Locate the line that contains "Given: Select iCloud" in the entries below, then repeat it and every following line through the line that contains "Image resolution: width=768", exactly, and no others.
BEGIN RECORDED INFORMATION
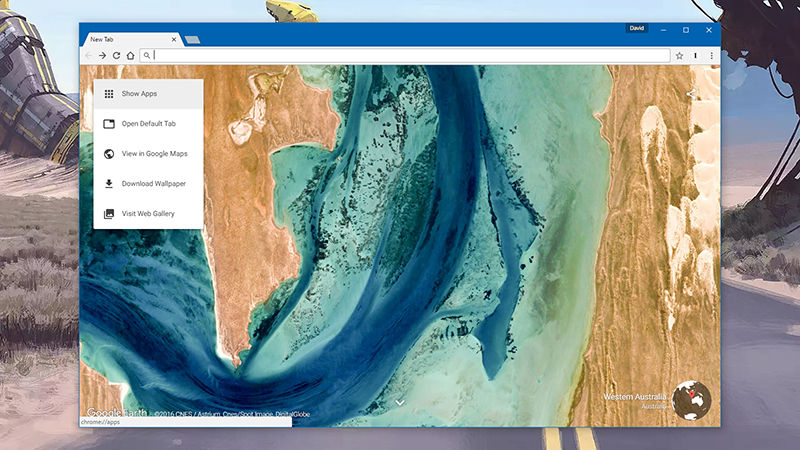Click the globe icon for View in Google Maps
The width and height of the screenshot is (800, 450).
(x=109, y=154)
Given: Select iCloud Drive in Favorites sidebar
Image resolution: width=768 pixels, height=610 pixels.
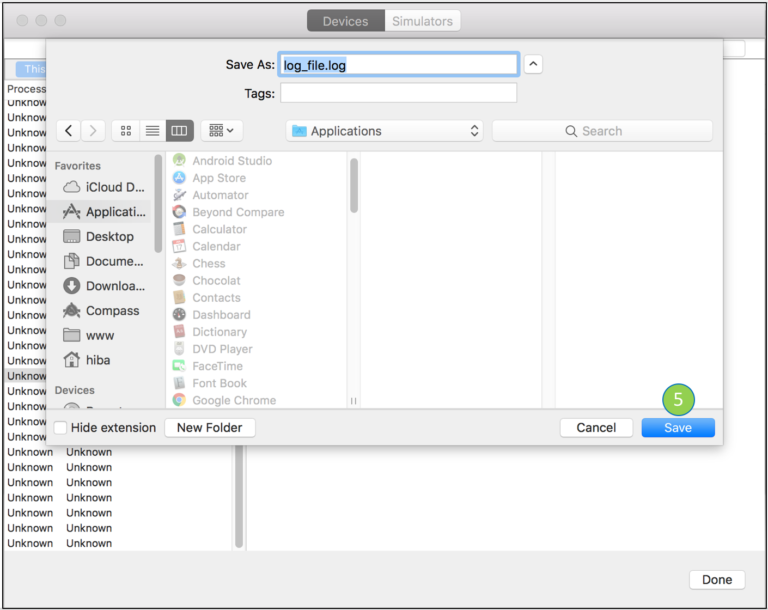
END RECORDED INFORMATION
BEGIN RECORDED INFORMATION
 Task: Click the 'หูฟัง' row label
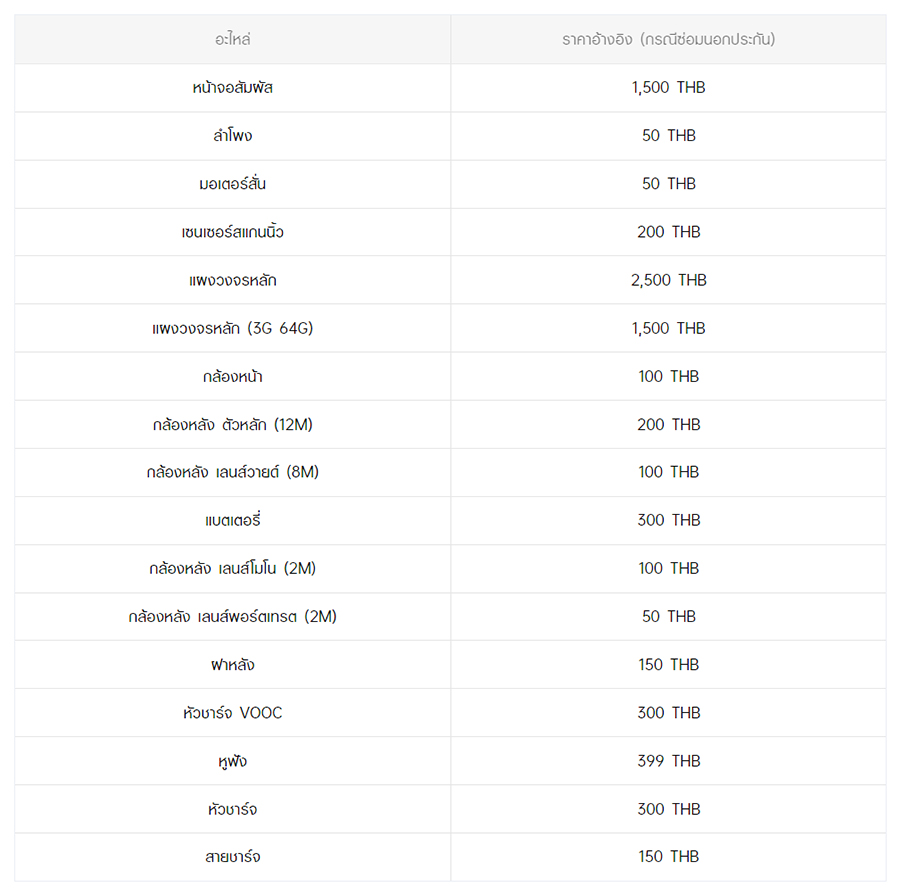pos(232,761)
END RECORDED INFORMATION
BEGIN RECORDED INFORMATION
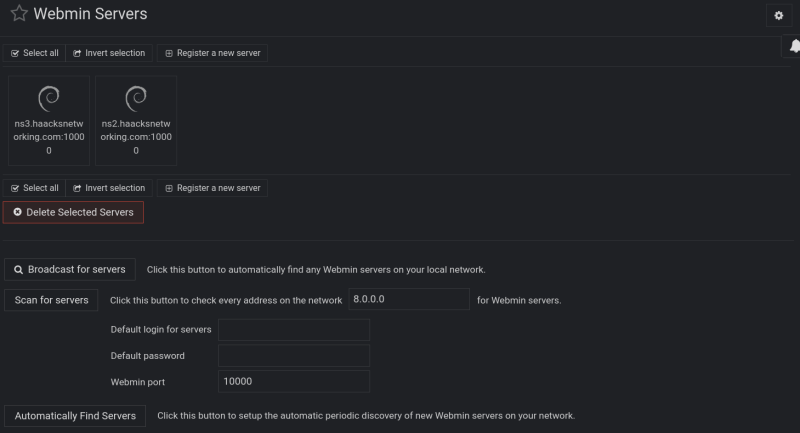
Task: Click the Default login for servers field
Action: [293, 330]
END RECORDED INFORMATION
> SOLVED PROBLEM
Given: Select iCloud Drive in Favorites sidebar
Image resolution: width=768 pixels, height=610 pixels.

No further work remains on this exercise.